Masyarakat kita rupanya sudah betul-betul menganggap perbedaan pendapat sebagai suatu kemewahan. Karena itu, tatkala ada di antara cendekiawan Islam tidak sependapat dengan berdirinya Ikatan Cendekiawan Muslim se-Indonesia (ICMI), lalu geer. Ada yang bilang bahwa, bagaimana ICMI bisa berlanjut hidup, kalau baru berdiri saja sudah diliputi konflik? Atau suara yang menyatakan bahwa di antara eksponen pendirinya saja sudah terjadi perbedaan pendapat, bagaimana dengan anggota-anggotanya? Mengapa beberapa keputusan awal di ICMI diambil dengan cara yang kurang demokratis dan seolah-olah dipaksakan?
Mula-mula yang perlu ditanyakan apakah berdirinya ICMI itu legal?
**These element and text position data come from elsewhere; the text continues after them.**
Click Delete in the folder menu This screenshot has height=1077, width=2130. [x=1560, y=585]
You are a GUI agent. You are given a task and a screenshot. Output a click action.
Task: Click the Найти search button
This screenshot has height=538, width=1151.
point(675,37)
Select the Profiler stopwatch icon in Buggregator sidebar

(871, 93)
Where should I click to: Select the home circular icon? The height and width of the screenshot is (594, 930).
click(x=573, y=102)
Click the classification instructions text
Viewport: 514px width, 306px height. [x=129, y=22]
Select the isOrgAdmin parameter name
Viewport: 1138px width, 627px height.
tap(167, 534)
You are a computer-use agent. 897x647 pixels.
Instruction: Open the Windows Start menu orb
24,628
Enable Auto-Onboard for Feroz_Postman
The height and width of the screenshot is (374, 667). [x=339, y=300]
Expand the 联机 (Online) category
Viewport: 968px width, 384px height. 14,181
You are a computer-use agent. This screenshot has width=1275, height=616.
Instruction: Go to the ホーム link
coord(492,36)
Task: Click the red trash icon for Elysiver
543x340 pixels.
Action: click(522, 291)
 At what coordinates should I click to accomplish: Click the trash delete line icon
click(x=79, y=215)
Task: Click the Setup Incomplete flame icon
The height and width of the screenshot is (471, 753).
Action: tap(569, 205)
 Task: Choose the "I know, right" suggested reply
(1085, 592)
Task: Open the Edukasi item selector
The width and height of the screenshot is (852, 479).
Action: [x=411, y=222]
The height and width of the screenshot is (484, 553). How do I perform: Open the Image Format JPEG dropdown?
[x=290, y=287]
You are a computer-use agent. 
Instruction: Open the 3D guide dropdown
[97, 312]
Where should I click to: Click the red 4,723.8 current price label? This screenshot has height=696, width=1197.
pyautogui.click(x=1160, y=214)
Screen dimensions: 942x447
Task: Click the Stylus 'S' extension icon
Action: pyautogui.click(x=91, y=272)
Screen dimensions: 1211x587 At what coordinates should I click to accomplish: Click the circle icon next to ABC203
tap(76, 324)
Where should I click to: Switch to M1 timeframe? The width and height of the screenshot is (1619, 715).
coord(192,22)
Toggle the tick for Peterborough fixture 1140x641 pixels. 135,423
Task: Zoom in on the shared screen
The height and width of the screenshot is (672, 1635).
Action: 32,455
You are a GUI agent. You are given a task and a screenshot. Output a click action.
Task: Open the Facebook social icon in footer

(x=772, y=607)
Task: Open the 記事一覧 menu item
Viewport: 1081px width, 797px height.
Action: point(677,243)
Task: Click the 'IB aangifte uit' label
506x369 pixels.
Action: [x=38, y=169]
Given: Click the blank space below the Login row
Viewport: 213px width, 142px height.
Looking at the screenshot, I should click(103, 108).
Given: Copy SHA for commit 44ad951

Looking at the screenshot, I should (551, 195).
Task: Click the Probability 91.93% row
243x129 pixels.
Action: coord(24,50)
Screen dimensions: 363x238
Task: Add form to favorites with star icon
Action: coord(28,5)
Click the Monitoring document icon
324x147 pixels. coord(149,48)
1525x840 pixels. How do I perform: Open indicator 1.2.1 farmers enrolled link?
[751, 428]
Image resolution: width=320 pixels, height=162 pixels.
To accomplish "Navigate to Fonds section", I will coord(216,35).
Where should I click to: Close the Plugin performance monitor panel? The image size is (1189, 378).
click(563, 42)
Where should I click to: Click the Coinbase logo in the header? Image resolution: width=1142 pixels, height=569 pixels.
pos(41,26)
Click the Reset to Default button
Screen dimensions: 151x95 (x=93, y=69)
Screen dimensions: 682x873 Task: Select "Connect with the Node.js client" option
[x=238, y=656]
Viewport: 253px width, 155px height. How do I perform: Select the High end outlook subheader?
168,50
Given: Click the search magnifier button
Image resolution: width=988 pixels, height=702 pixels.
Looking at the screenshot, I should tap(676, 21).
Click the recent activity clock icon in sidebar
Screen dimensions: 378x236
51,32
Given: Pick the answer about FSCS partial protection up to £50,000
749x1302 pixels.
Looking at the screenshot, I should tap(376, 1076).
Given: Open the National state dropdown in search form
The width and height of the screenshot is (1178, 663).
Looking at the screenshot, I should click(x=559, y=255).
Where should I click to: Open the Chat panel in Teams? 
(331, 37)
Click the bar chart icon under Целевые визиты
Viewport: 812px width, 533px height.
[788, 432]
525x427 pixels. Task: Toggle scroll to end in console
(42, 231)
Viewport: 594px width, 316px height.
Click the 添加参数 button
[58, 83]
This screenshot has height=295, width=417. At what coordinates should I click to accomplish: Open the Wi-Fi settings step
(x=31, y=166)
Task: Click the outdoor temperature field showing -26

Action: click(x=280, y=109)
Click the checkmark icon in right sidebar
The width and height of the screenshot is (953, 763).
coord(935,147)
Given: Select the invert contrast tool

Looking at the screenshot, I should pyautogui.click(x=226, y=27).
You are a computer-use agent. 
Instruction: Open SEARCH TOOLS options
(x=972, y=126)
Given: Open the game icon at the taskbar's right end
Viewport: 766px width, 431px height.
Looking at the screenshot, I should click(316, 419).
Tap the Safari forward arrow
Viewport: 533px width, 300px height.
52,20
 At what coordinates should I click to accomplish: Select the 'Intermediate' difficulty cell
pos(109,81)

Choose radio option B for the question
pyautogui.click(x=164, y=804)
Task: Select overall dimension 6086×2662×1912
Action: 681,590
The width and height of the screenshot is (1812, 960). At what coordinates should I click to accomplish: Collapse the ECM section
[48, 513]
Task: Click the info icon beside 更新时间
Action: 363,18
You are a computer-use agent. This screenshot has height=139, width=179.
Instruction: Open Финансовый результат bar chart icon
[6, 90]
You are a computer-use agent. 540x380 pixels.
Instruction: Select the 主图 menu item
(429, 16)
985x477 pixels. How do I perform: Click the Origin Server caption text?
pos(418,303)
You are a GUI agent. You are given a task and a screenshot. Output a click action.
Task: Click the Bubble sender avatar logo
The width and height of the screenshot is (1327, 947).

Menurut konstitusi, kita dijamin memiliki kebebasan berserikat. Asal sesuai dengan undang-undang yang berlaku. Karena itu, tatkala berdiri, ICMI menetapkan anggaran dasar dan program kerjanya, untuk merumuskan asas berdiri, tujuan, keanggotaan, dan arah kegiatannya. Lalu mengajukan permohonan legalitas berdirinya melalui instansi pemerintah yang berwenang. Anggaran dasar dan program kerja itu disusun oleh kelompok kerja dan dikonsultasikan secara intensif, sebelum disetujui. Karena itu, menurut saya, ICMI berdiri secara legal dan sah.
Apakah ICMI perlu berdiri? Menurut sebagian besar cendekiawan Muslim: perlu. Sementara sejumlah lainnya mengatakan tidak perlu. Biasa, dalam sebuah masyarakat demokrasi. Justru kalau semua mengatakan perlu atau semua mengatakan tidak perlu, kita menjadi bertanya-tanya. Benarkah 'kesatuan pendapat' itu tulus, atau terpaksa, dipaksa dan direkayasa? Menurut pendapat saya, salah satu ciri cendekiawan ialah kemampuannya untuk meneguhkan pendiriannya dengan reasons. Jadi, asal seseorang menentukan sikapnya untuk setuju atau tidak setuju berdirinya ICMI itu dengan reasons, ia secara moral sehat. Kalau ada cara-cara mempengaruhi, mengimbau, menjelaskan sampai menakut-nakuti atau setengah memaksa untuk menjual pendiriannya agar orang lain ikut setuju maupun ikut tidak setuju, menurut saya, hal itu merupakan sesuatu yang manusiawi. Masyarakat Indonesia ini selama bertahun-tahun telah dibiasakan dengan atmosfer semacam itu. Kalau masih ada yang kaget, mungkin mereka itu berpura-pura saja. Yang kita uji adalah, seberapa jauh cendekiawan Muslim mampu menghadapi dan menangkis cara-cara yang 'lazim' namun ada yang mempengaruhi orang lain itu. Saya bangga, baik yang setuju maupun tidak setuju berdirinya ICMI, semuanya telah jelas, gamblang, mengemukakan alasan dan argumentasinya secara sangat cerdas dan cemerlang. Itulah demokrasi! Itulah clan ulil albab, yang diandalkan dalam peradaban tersebut.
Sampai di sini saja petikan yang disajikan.